Um militar bielorruso se grava jogando seu uniforme em uma lata de lixo em protesto a uma ordem contrária às manifestações dissidentes, 12 de agosto de 2020. Fonte: conta de Instagram @anatoli_novitski
Ambos países têm diferenças importantes, mas cada um destaca o fato de que os movimentos populares influenciam significativamente nas atitudes e comportamento das forças de segurança. De fato, uma investigação quantitativa mostra que nos movimentos não-violentos vitoriosos contra autocratas/ditadores, as deserções das forças de segurança ocorreram mais de 52% das vezes. De forma crucial, quando tais deserções ocorrem, os movimentos não-violentos tiveram 46 vezes mais probabilidades de obter êxito.

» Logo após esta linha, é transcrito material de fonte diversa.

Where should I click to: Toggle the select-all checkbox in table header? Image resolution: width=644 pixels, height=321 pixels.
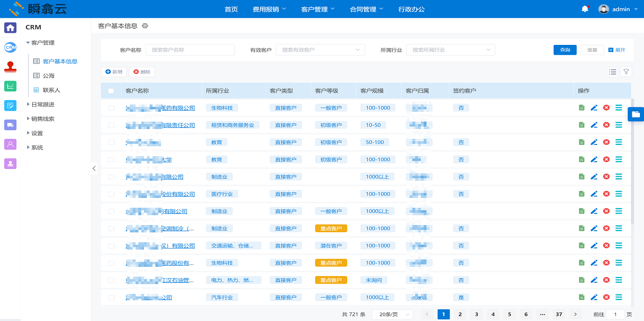[111, 91]
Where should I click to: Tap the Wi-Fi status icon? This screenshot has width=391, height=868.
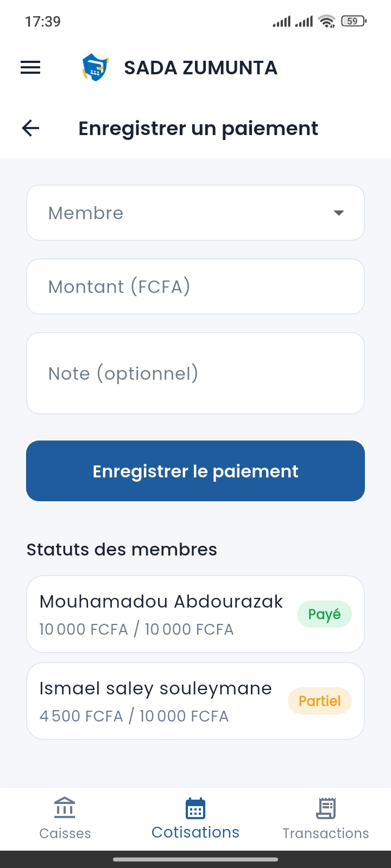(x=327, y=21)
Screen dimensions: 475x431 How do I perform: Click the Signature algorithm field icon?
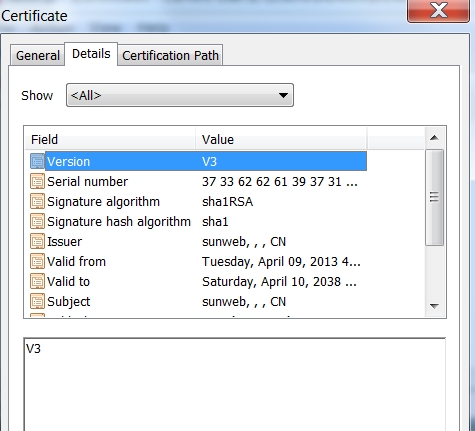(x=37, y=201)
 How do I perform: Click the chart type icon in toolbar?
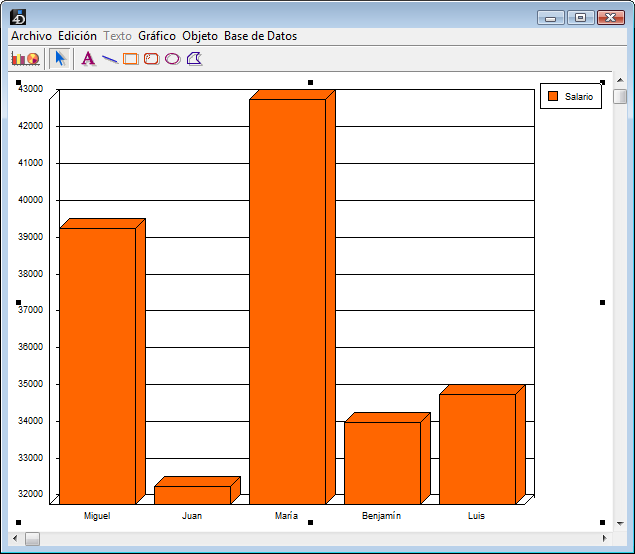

Suponhamos que trabalhe na polícia, em segurança interior, serviços de inteligência ou no exército. Um governante em exercício te ordena reprimir um movimento pela democracia em que as pessoas protestam desarmadas contra ele. Pessoalmente, você não está de acordo com o que o governante e seus bajuladores políticos esperam de você. No fundo, você sabe que não estaria servindo o país nem ao seu povo senão obedecer essas ordens. Em consequência, você começa a buscar ideias para atrasar, desviar ou ir contra as ordens do governante para reprimir o movimento não-violento.
Você não está sozinho. Como foi comentado por muitos acadêmicos, jornalistas e ativistas no último século, as forças de segurança têm feito ações valentes, mas geralmente discretas, para apoiar os movimentos pela democracia e, portanto, se posicionarem do lado correto da história. A continuação se mostra lista dessas ações.
Como desencargo de consciência de responsabilidade geral, um membro das forças de segurança deverá usar melhor seu julgamento ao aplicar as seguintes ações, idealmente confiando em um grupo unido e confiável, e/ou em aliados externos quando for possível; tanto para alcançar um maior nível de segurança, como para aumentar o impacto das ações individuais.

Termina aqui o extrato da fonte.